Hello I am creating custom loss function, on of the component is modifying the values of the data array.
so for example function f mutates A into B both A and B are the same shape and data type
f(A)=B
in order to keep backpropagation working I need to supply new array as the output so for example
B= zeros()
f(A,B)
return B
so I will not mutate A
or mutation is allowed?
I assume “mutation” refers to inplace operations, which are directly manipulating the data of the tensor, e.g. as seen here:
a = torch.zeros(1)
print(a)
# tensor([0.])
b = a
print(b)
# tensor([0.])
b.add_(1.)
print(a)
# tensor([1.])
print(b)
# tensor([1.])
If so, then it would depend on the used operations and if these values are needed for the gradient calculation.
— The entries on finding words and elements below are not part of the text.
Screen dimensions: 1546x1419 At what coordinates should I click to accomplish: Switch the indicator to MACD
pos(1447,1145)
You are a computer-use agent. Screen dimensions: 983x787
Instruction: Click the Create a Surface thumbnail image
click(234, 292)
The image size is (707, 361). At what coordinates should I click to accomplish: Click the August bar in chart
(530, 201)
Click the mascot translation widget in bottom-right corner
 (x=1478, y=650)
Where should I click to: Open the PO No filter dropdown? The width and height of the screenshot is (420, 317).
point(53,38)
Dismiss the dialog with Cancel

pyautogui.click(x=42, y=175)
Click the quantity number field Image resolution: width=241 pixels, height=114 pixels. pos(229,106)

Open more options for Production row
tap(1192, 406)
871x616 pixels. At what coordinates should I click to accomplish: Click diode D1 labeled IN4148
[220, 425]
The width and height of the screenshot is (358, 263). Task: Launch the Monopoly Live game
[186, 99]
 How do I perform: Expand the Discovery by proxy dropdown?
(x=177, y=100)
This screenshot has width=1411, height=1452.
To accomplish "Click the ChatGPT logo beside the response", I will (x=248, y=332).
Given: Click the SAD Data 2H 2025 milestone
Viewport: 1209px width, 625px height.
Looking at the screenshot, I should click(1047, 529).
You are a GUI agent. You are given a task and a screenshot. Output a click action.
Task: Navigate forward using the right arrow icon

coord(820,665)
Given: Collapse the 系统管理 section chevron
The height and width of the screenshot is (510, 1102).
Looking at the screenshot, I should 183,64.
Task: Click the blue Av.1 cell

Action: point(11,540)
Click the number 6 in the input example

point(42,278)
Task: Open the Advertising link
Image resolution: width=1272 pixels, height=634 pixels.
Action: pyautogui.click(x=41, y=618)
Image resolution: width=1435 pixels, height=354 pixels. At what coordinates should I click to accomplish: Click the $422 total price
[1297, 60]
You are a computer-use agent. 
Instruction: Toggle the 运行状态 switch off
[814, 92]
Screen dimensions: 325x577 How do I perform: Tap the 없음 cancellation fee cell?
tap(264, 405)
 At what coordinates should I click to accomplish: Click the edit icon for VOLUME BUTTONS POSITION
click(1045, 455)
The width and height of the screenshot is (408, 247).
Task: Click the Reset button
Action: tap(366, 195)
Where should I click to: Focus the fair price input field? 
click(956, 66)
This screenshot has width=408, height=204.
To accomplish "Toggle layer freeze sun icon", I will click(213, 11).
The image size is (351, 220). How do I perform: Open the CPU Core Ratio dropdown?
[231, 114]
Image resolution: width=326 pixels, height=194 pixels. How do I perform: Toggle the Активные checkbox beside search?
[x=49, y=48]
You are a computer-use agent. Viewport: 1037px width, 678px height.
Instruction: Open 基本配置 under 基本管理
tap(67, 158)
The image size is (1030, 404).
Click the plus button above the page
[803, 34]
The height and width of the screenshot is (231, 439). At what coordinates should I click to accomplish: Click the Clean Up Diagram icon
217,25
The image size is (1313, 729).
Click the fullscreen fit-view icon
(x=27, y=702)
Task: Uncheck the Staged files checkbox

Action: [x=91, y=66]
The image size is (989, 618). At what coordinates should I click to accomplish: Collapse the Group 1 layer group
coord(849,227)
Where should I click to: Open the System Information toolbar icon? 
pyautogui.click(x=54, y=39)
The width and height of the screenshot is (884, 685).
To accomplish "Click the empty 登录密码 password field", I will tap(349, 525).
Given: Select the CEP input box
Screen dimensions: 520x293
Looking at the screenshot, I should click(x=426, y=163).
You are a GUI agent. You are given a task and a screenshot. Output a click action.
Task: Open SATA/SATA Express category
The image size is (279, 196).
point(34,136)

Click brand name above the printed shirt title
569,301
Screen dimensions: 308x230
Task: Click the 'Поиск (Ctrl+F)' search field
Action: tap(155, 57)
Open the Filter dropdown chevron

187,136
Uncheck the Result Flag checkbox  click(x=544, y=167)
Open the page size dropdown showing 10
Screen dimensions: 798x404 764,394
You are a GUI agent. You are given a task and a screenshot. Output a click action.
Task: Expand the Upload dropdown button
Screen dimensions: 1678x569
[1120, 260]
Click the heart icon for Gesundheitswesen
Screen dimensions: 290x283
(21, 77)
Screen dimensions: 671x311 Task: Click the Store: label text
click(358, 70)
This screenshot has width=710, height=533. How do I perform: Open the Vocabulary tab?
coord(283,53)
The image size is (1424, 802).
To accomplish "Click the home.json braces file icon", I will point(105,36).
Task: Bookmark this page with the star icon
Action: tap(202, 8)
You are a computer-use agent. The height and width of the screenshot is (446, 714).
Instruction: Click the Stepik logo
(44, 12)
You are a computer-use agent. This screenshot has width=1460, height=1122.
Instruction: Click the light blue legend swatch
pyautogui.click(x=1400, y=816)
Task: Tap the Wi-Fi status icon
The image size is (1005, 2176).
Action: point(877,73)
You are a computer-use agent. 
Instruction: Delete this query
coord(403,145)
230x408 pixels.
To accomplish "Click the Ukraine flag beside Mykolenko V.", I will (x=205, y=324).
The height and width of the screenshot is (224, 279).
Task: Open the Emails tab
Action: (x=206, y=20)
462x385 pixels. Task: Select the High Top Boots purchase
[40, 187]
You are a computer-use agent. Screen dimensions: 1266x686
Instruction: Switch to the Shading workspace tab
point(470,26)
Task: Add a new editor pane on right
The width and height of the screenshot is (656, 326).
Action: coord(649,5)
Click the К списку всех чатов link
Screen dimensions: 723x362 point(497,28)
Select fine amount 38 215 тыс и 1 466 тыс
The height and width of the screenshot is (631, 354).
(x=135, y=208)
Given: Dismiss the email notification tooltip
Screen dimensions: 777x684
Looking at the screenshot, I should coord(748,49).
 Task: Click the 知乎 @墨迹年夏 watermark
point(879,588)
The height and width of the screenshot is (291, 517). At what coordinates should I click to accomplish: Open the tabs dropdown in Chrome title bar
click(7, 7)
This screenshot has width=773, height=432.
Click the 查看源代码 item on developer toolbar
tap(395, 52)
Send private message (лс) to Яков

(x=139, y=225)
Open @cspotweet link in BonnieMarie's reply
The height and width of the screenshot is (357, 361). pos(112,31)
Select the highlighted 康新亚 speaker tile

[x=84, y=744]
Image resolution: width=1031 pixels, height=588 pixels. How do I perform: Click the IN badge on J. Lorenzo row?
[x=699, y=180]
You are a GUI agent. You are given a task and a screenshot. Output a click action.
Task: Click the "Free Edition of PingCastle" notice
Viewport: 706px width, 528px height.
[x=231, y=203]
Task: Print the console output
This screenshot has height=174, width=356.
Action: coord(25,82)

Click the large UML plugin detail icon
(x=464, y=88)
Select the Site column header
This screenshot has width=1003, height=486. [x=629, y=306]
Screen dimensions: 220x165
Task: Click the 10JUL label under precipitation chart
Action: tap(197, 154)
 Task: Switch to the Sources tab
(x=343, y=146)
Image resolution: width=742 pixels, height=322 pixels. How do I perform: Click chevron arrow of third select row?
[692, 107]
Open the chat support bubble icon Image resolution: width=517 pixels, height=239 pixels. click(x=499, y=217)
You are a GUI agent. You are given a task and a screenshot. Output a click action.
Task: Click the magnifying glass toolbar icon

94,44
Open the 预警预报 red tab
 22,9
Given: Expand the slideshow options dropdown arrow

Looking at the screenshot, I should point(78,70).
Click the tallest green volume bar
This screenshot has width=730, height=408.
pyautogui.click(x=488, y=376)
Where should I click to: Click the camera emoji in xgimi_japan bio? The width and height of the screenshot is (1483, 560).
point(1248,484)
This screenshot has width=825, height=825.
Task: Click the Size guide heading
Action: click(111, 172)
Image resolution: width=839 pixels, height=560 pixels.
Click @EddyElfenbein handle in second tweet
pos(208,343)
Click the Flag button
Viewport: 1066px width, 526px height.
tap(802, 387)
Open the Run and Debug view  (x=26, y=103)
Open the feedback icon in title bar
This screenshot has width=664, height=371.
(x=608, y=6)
PyTorch will raise a RuntimeError
is disallowed inplace operations are detected and will fail during the backward
pass.
ok, thanks @ptrblck ! If it will just give error I can just experiment on this - fantastic
One more thing as this mutation function acts element wise on 3D array - is there supported way to apply the function to each element of the tensor - with access to its cartesian coordinate in the array
pseudo code below
arr= torch.rand(100,100,100)
def add_neighbour(arr,point):
return arr[point.x+1,point.y,point.z]+arr[point.x,point.y+1,point.z]+arr[point.x,point.y,point.z+1]
apply_on_coord( add_neighbour ,arr)
Your indexing approach of:
x[index] = x[index] + b
would also manipulate x
inplace and will also raise an error if it’s disallowed.